Gigi Meroni, o herói atropelado

A propósito da Juventus no José Alvalade, eis uma história de Turim do arco da velha.

© Créditos: Shutterstock

A história do futebol é infinita e está longe de só abarcar os 90 minutos de competição. Há muito para além disso, como a história da réplica italiana de George Best. Falamos de Gigi Meroni, um personagem diferente de todos aqueles que conhece.

Nascido em Como a 24 Fevereiro 1943, Meroni rapidamente se destaca como futebolista da 2.ª divisão, pela equipa da cidade-natal, onde costuma mascarar-se de jornalista e perguntar a quem quer passe por ele o que acham "de um tal Meroni que se está a dar bem no Como". Quando a resposta era negativa, por falta de conhecimento da matéria, o entrevistado ria-se descontroladamente e pedia mais detalhes.

Outra das suas brincadeiras preferidas é vestir um maillot feminino e banhar-se no lago de Como; ou então andar pela cidade com uma galinha debaixo do braço. Mas sempre, sempre, com a barba de três dias e o cabelo desgrenhado. É o seu estilo. Livio Prada, o seu primeiro treinador nos seniores, ainda hoje não sabe a que Meroni jogava. "Eu dizia-lhe para ser o extremo direito, mas qual quê... O jogo ainda não tinha um minuto e ele já estava na esquerda, ou no meio, à procura da bola. Era um vagabundo. No relvado e fora dele."

Aos 19 anos, é contratado pelo Genoa e o seu futebol encanta tudo e todos, embora algumas fintas sejam escusadas. Como esta, por exemplo: na última jornada da Serie A 1962-63, recusa-se a ir ao anti-doping. O argumento é que deixa o frasco no hotel. Outros três jogadores do Genoa são "convocados" e acusam anfetamina. A Meroni, os dirigentes federativos italianos suspendem-lhe por cinco jogos no início da época 1963-64 pela nega ao controlo.

Em Maio 1964, o passe de Gigi é vendido ao Torino por 450 mil liras e a cidade de Génova é tomada de assalto pelos adeptos do Genoa, descontentes com o negócio. Em Turim, o estilo rebelde de Meroni encaixa-se na perfeição. Estamos a falar de uma época em que Torino quer restabelecer-se como força do futebol italiano, algo que se havia perdido desde 1949 com o desastre aéreo de Superga – curiosamente o piloto desse avião chama-se Pierluigi Meroni (não, não são familiares).

Namorado de Cristiana Uderstadt, uma mulher casada (à sua revelia e forçada pelos pais, que não a querem ver ao lado de um jogador de futebol e inventam uma união com Vittorio de Sica, assistente de realização), a vida de Meroni é uma montanha russa de emoções.
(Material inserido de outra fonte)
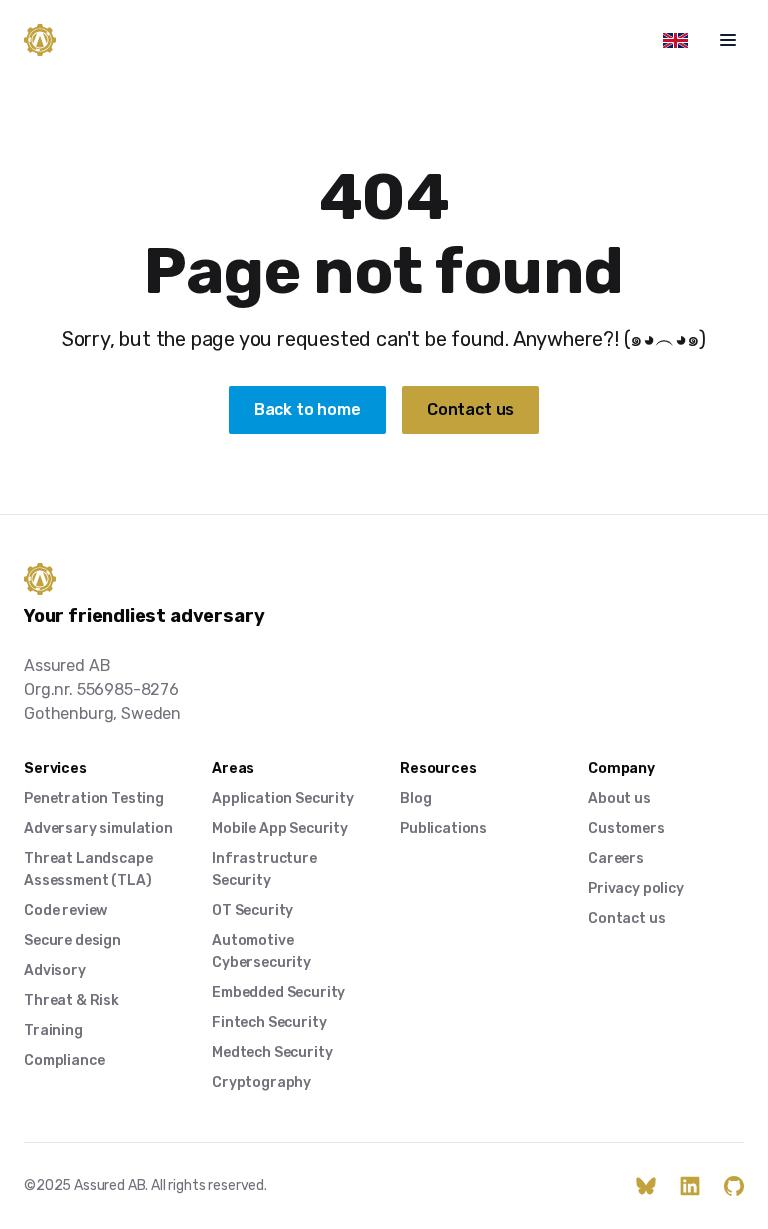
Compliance (64, 1060)
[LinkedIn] (690, 1186)
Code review (65, 910)
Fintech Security (269, 1022)
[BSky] (646, 1186)
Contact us (470, 409)
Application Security (283, 798)
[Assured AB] (40, 40)
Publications (443, 828)
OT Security (252, 910)
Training (53, 1030)
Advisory (55, 970)
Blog (415, 798)
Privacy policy (636, 888)
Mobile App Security (280, 828)
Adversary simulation (98, 828)
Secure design (72, 940)
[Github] (734, 1186)
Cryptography (261, 1082)
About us (619, 798)
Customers (626, 828)
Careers (616, 858)
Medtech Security (272, 1052)
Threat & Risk (71, 1000)
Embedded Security (278, 992)
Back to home (307, 409)
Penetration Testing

Pinta quadros, lê livros de filosofia, vai ao cinema. Ah, e joga futebol. Com classe e determinação. E, claro, ‘aquele’ cabelo.

O seleccionador italiano Edmondo Fabbri convoca-o para um jogo com a Polónia em 1965, na condição de cortar o cabelo. Meroni acede ao pedido. É a primeira, e também a última vez. No Mundial-66, Meroni é suplente. Contra a lógica. Autor de dois golos nos particulares com Bulgária e Argentina, o extremo é atirado para o banco na estreia vs. Chile. Ainda joga com a URSS, mas recusa-se a entrar em campo com a Coreia do Norte.
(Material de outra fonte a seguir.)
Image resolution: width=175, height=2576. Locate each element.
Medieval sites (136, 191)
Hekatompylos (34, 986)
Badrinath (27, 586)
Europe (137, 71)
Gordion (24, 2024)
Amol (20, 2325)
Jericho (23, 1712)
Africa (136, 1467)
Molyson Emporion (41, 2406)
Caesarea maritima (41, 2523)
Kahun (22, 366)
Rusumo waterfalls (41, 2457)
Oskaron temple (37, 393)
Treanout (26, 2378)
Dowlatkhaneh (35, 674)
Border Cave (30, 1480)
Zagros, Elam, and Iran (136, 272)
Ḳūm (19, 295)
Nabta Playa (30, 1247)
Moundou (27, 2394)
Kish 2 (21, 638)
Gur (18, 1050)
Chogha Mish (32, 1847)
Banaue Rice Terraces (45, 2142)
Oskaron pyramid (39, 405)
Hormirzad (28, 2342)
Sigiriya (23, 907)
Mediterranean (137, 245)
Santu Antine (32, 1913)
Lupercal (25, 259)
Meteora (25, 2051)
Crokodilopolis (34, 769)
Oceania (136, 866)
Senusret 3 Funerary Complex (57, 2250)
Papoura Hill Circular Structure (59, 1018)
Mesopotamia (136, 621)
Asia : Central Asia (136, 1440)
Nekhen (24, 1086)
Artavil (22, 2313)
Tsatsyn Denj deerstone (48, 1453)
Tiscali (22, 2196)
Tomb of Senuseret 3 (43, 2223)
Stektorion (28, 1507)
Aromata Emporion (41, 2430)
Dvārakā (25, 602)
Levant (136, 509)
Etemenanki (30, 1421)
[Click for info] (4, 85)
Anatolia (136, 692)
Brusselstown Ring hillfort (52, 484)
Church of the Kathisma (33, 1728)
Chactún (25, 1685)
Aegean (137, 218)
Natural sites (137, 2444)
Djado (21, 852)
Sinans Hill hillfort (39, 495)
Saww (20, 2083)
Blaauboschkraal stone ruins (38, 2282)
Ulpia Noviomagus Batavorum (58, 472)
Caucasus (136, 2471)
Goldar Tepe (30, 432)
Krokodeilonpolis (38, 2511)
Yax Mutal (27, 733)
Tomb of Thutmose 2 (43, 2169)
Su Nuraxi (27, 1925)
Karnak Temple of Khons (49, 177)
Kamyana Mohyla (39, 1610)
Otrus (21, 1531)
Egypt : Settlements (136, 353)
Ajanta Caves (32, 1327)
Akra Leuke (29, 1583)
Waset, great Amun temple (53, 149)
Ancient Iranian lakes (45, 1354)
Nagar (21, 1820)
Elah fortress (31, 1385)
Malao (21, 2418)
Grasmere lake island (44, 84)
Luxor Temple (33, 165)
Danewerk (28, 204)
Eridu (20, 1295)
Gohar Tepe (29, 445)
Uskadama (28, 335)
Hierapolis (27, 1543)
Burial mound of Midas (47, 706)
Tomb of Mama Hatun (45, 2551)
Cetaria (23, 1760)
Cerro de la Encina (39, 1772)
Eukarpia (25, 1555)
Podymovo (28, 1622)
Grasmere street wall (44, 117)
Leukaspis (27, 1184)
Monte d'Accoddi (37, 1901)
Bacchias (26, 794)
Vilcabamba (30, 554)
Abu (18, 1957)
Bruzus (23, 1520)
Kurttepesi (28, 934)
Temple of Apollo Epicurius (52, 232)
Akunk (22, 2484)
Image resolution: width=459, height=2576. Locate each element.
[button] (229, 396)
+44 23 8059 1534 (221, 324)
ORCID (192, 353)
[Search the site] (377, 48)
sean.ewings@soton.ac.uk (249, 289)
"Fabbri era um homem com uma certa idade. Antes de cada jogo, punha-nos sempre a música do filme "A Ponte do Rio Kwai". E pediu ao Meroni para cortar o cabelo porque se parecia com um cigano. "Ele disse que não e nunca mais jogou na selecção", conta Salvadore, o capitão dessa Itália eliminada na fase de grupos pelos amadores norte-coreanos.

No regresso a casa, os italianos recebem a selecção com tomates. Alguns atingem Meroni, o alvo mais fácil da hecatombe que obriga a Itália a fechar as portas aos estrangeiros para valorizar o produtor interno. Nesta relação momentânea de amor-ódio, o magnata Agnelli, presidente da Juventus, oferece 950 mil liras ao Torino por Meroni. O negócio está em cima da mesa, embora o jogador nada saiba.
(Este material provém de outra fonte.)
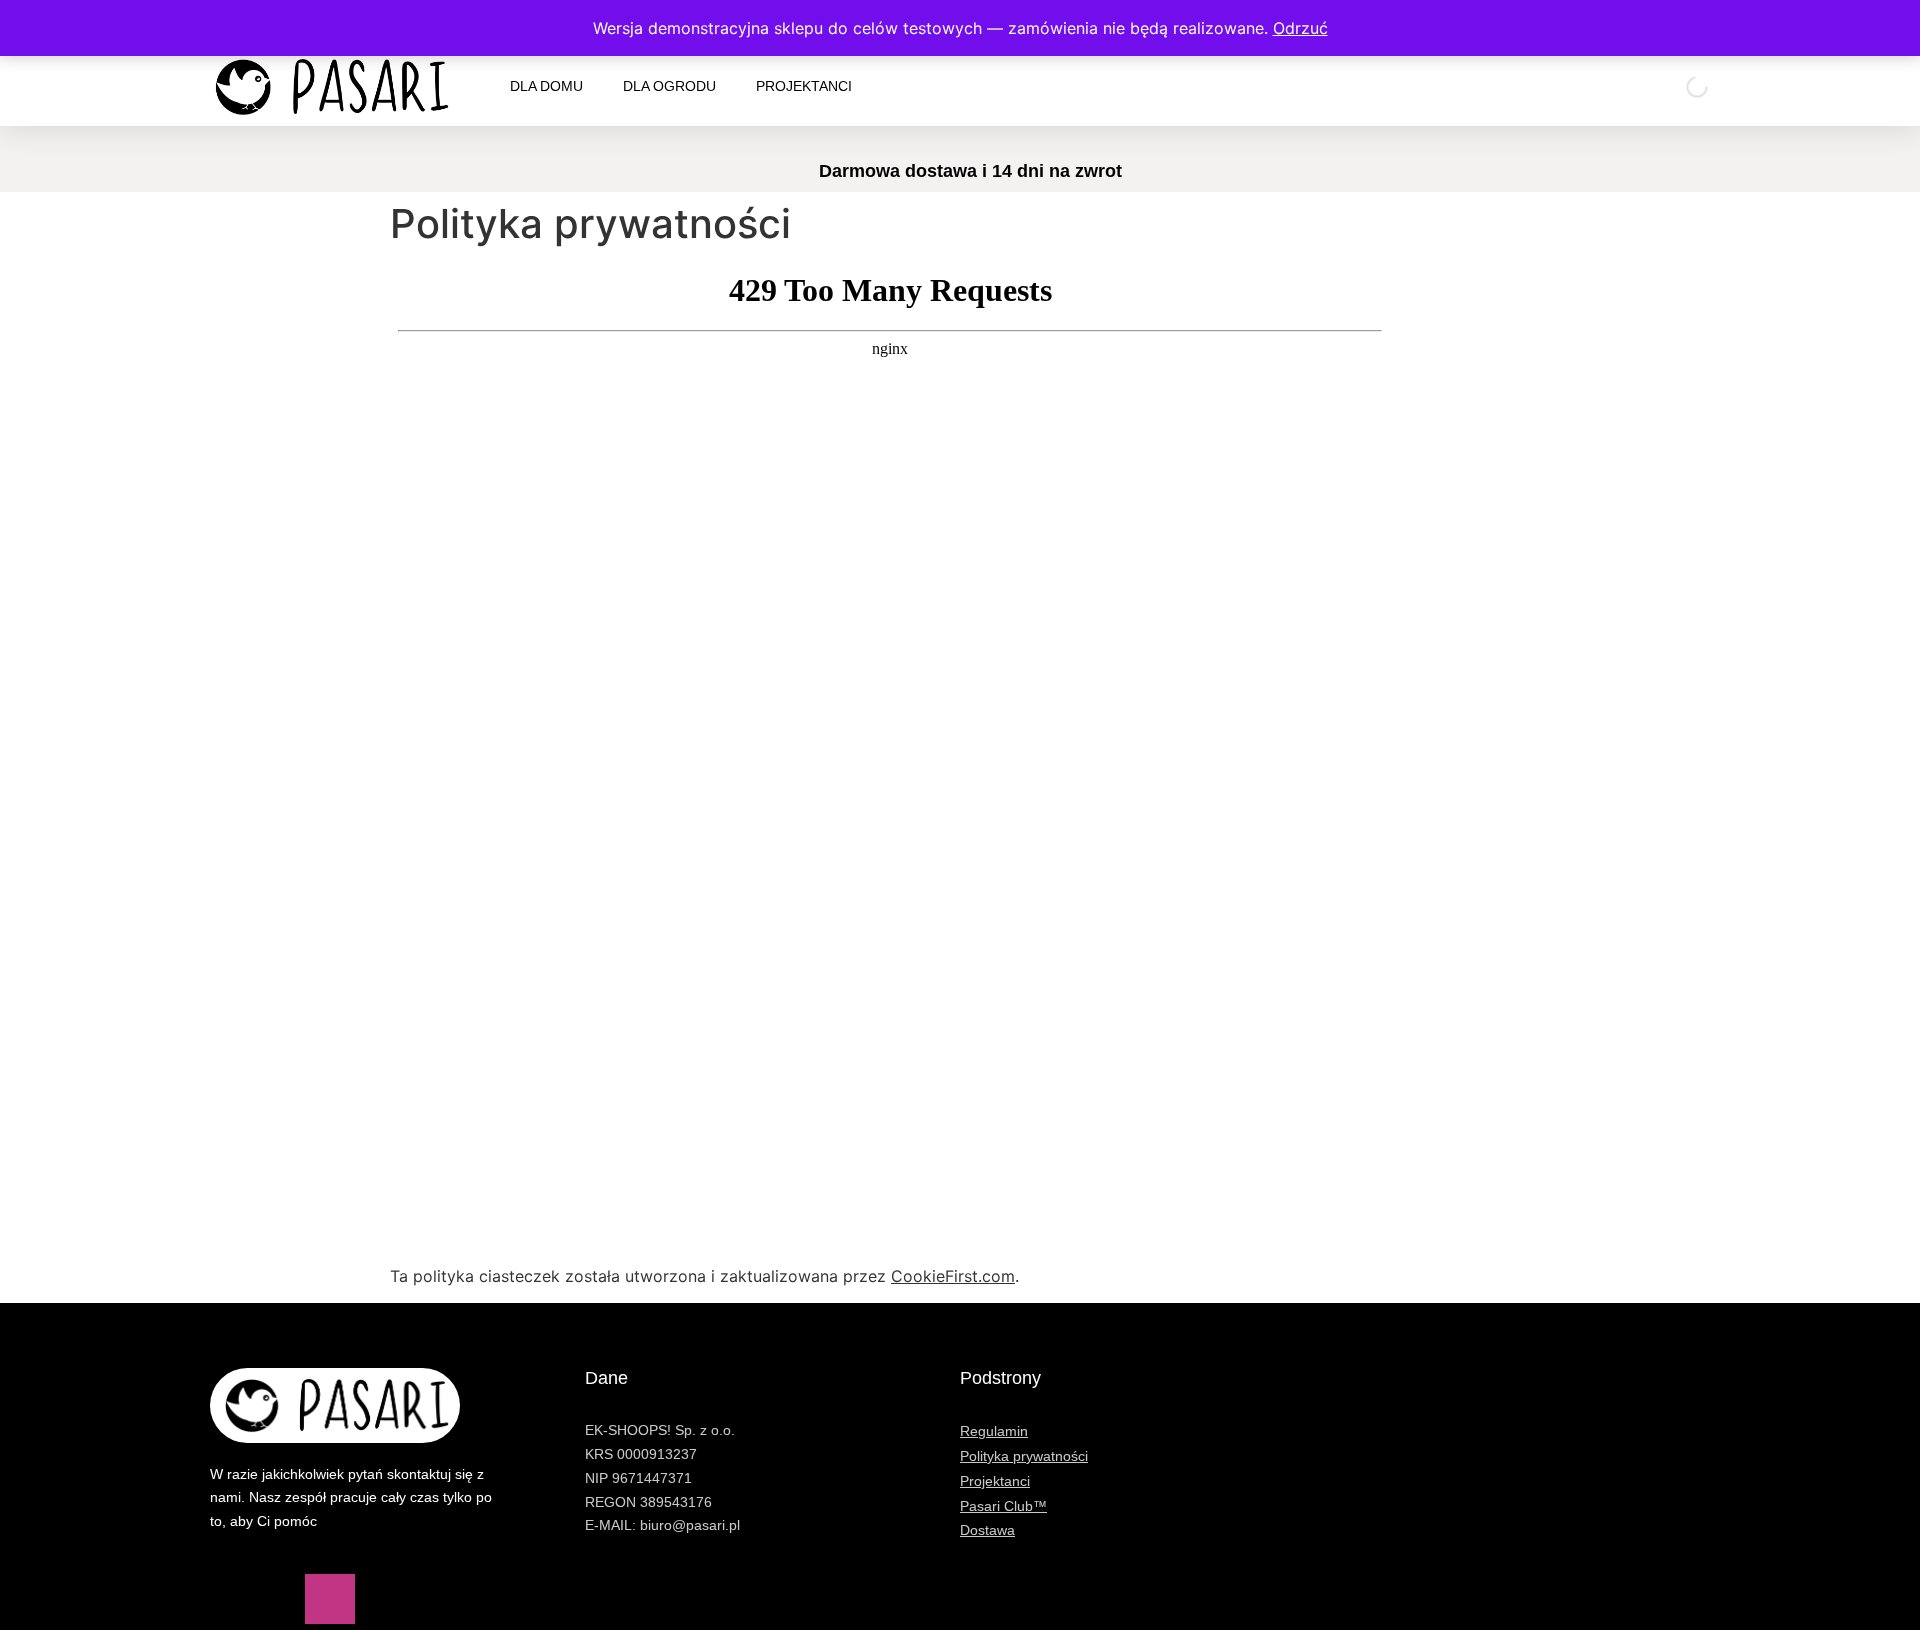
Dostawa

Os adeptos do Toro, esses, reagem com violência e fazem uma espera ao presidente do Torino na sua própria casa. Sem condições, Orfeo Pianelli vê-se obrigado a abortar a transferência e Meroni mantém-se no Torino, onde é carinhosamente apelidado de beatnik do golo pela sua forma anti-conformista de estar no futebol e na vida.

Em 1967, a 12 Março, marca um dos melhores golos de sempre no campeonato italiano, vs. Inter, em pleno Giuseppe Meazza. Não só finta o lendário Facchetti como ainda faz pouco do guarda-redes Sarti. O Torino ganha 2:1 e o Inter de Helenio Herrera perde pela primeira vez em casa para a Serie A nos últimos três anos. A lenda de Meroni cresce a olhos vistos. Até que o destino.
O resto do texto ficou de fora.